Exercise description:
From the entries below, return exactly the lines beginning at the one that contains "[Welcome to Koester" and ending at the one that contains "Online Forms (756, 351)", both of them included, and only those lines.

Provided data:
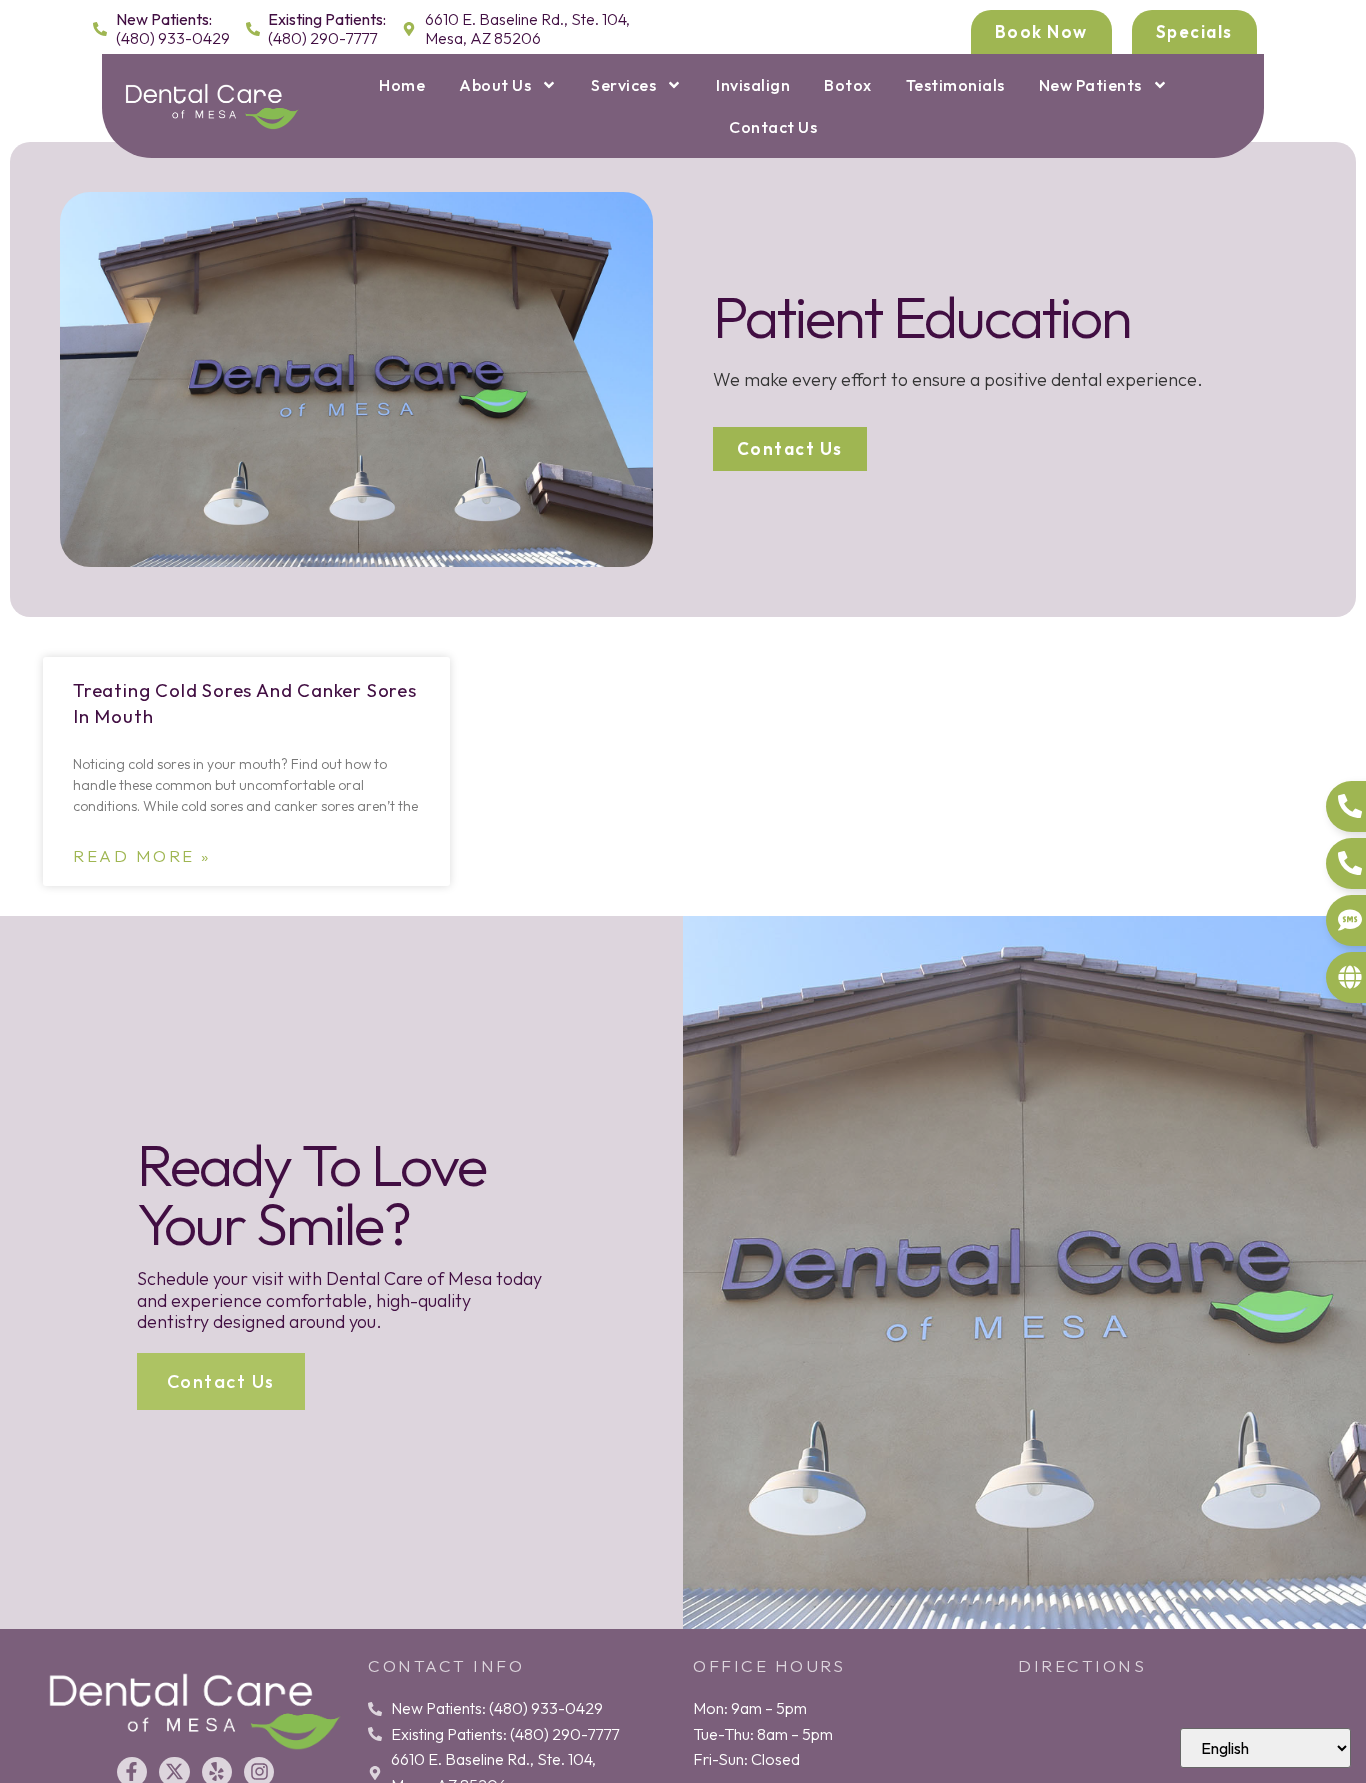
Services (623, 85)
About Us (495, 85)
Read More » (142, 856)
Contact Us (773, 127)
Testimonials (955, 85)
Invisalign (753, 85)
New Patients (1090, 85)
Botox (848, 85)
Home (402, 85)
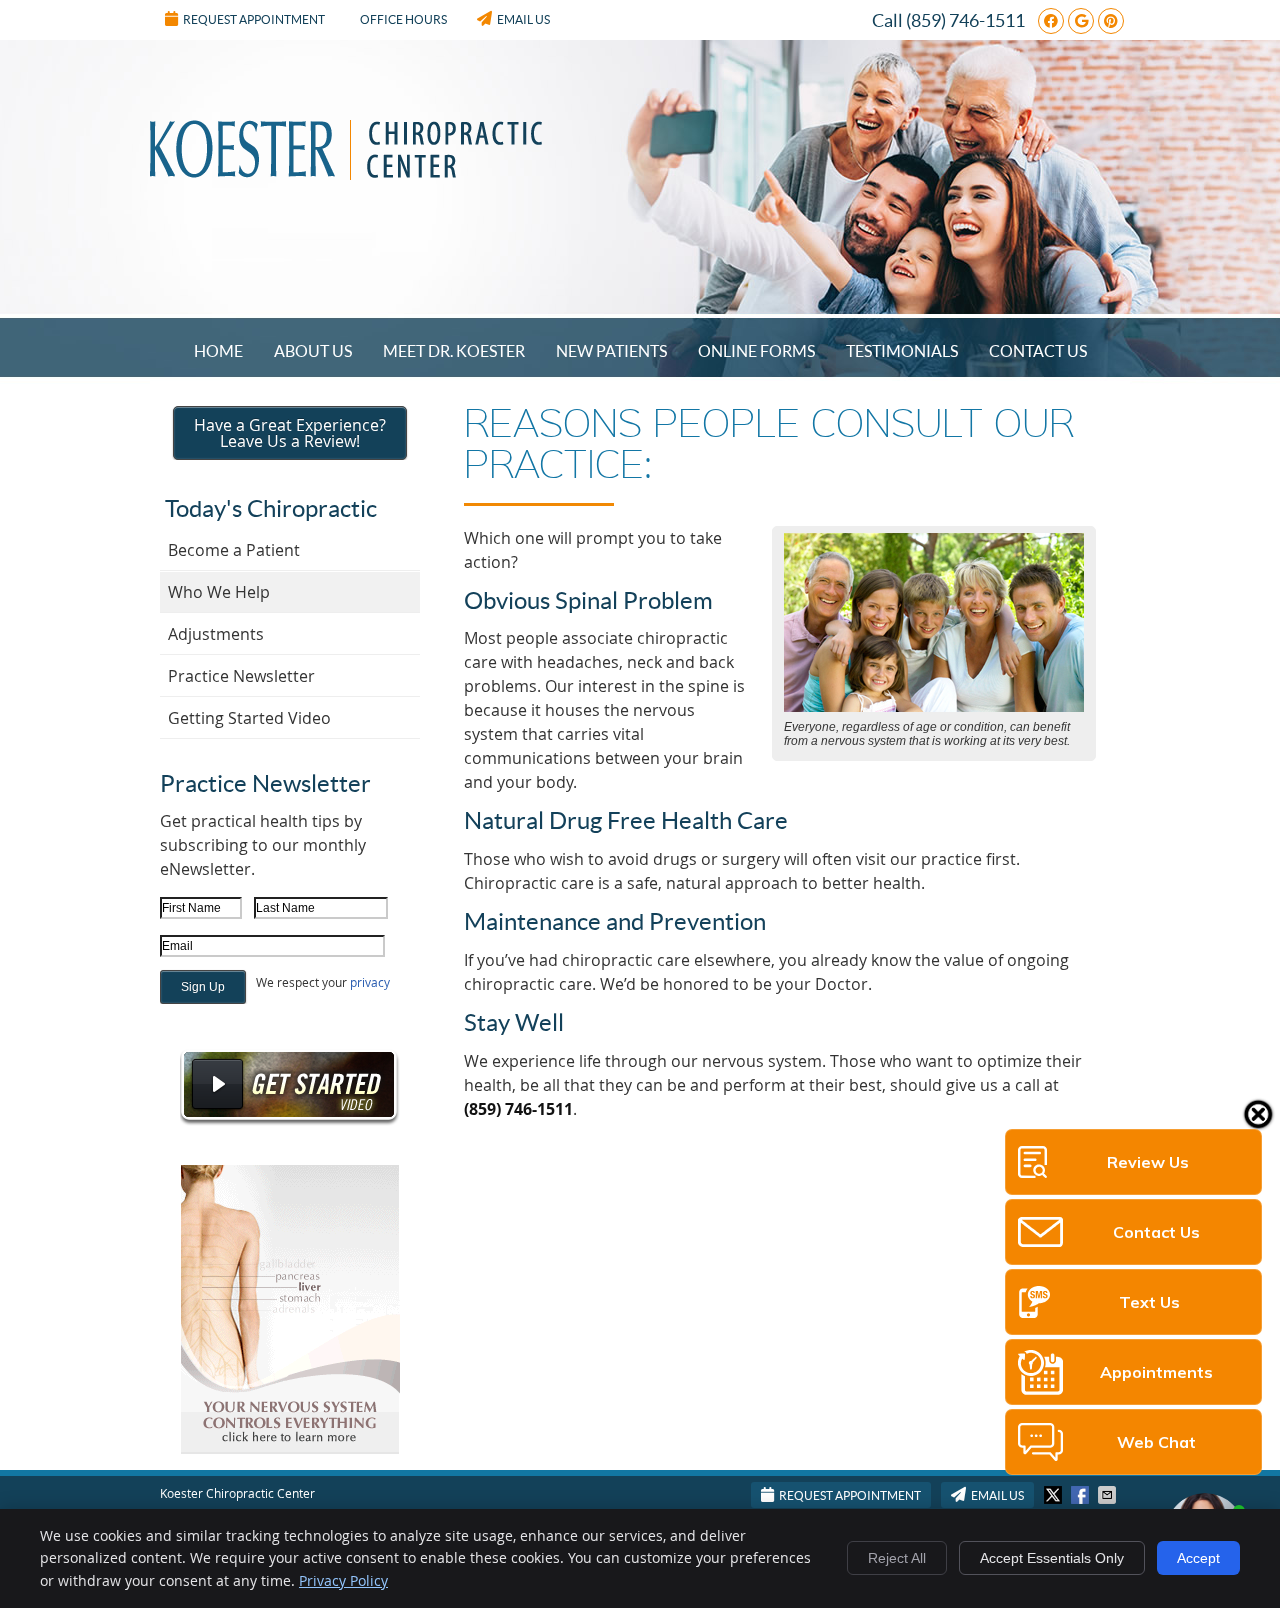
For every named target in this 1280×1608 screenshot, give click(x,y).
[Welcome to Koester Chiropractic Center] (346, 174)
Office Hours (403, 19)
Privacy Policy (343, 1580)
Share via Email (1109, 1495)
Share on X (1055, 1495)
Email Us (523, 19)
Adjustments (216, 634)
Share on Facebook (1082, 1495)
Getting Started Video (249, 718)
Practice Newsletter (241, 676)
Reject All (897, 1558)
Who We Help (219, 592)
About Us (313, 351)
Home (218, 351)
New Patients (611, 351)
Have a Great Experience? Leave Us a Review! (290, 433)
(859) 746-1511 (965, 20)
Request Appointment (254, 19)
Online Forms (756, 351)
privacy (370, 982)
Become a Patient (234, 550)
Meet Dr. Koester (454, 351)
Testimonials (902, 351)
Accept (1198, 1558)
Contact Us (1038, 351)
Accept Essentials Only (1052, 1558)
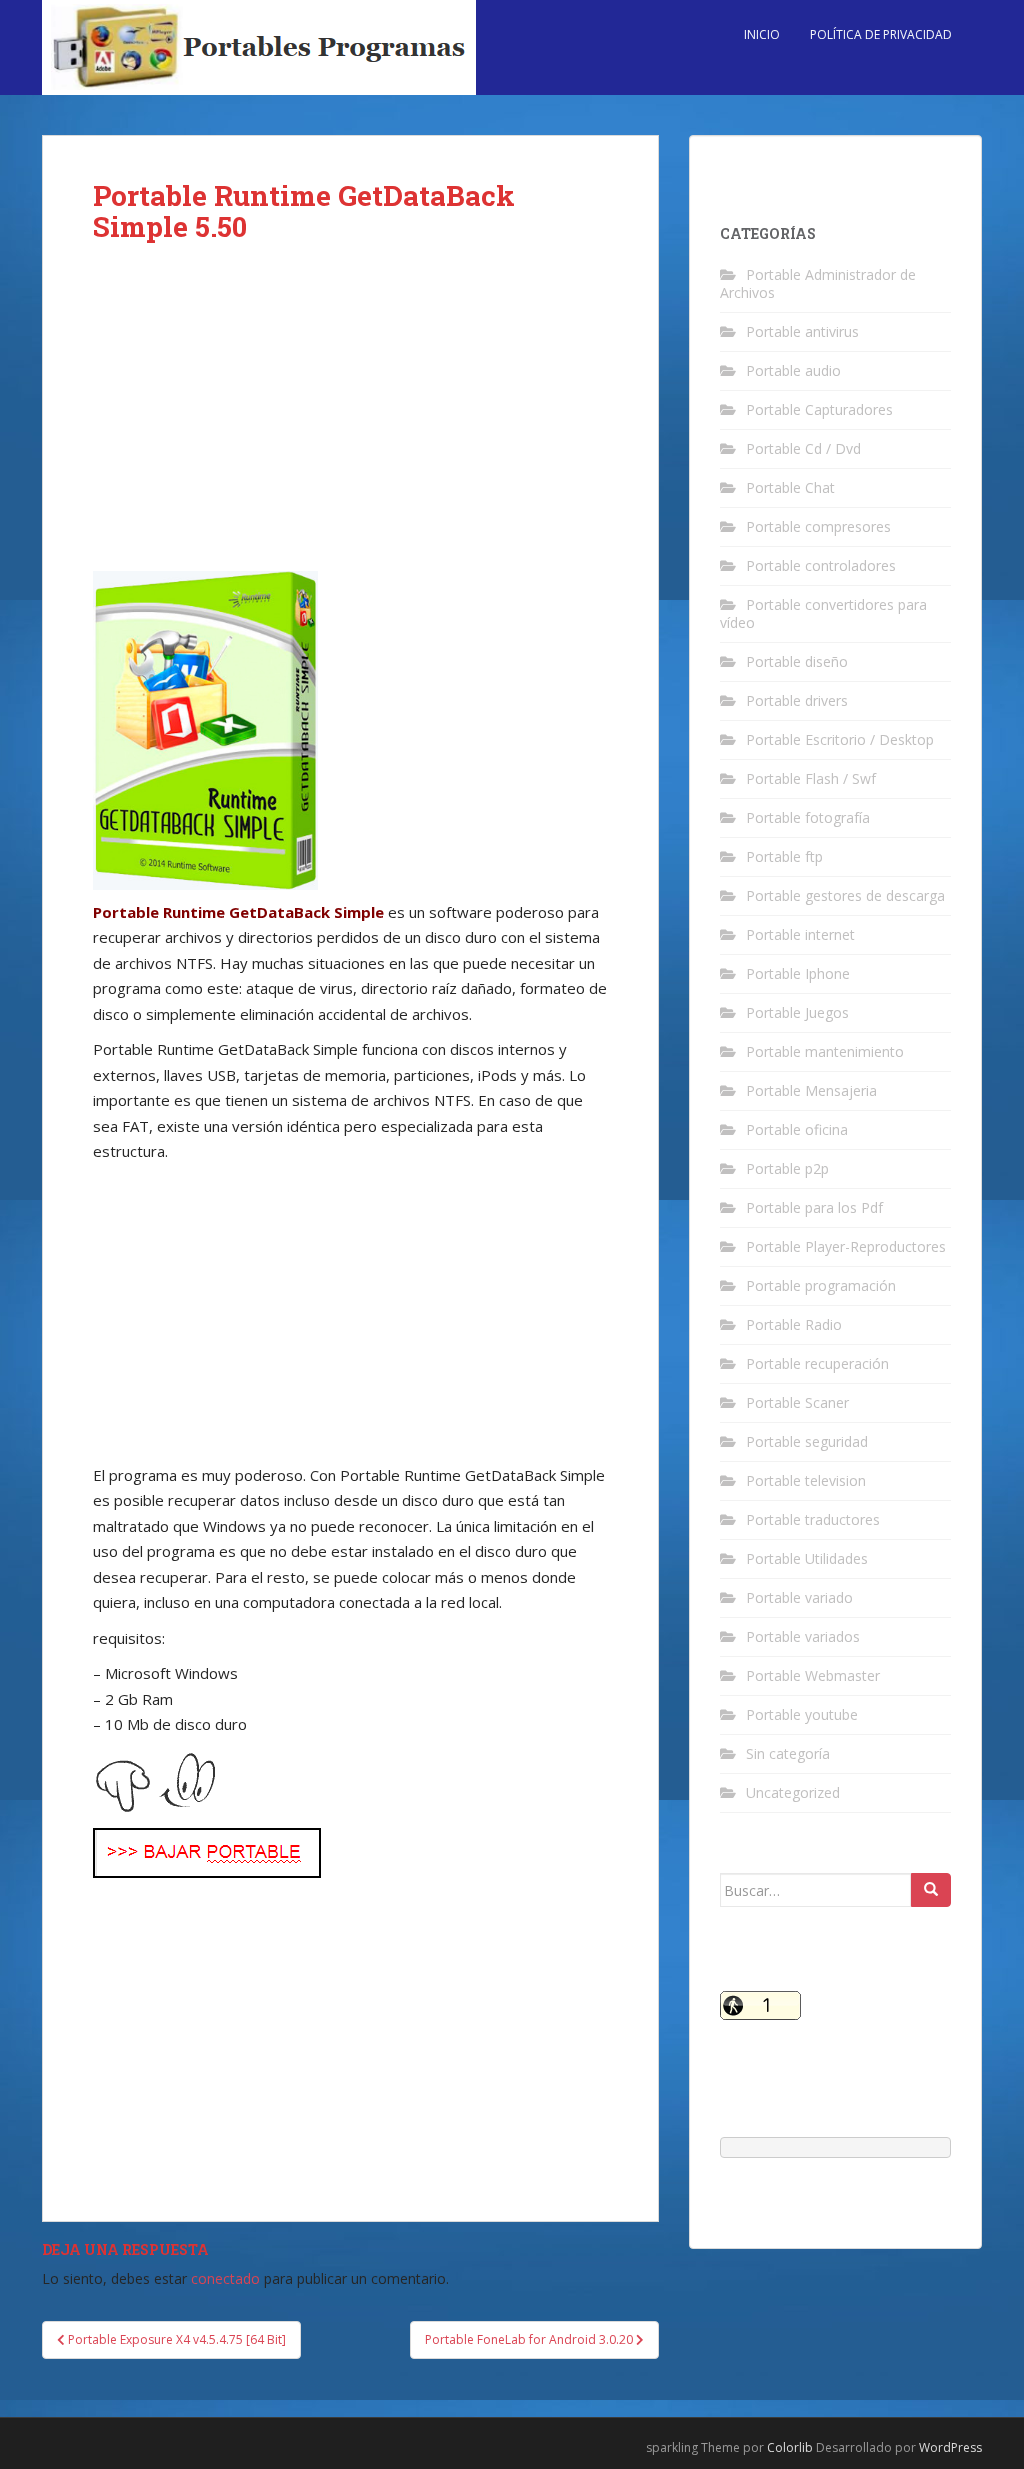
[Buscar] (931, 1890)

Reply:
[Welcome to Koester Chiropractic Center] (346, 174)
Office Hours (403, 19)
Privacy Policy (343, 1580)
Share via Email (1109, 1495)
Share on X (1055, 1495)
Email Us (523, 19)
Adjustments (216, 634)
Share on Facebook (1082, 1495)
Getting Started Video (249, 718)
Practice Newsletter (241, 676)
Reject All (897, 1558)
Who We Help (219, 592)
About Us (313, 351)
Home (218, 351)
New Patients (611, 351)
Have a Great Experience? Leave Us a Review! (290, 433)
(859) 746-1511 (965, 20)
Request Appointment (254, 19)
Online Forms (756, 351)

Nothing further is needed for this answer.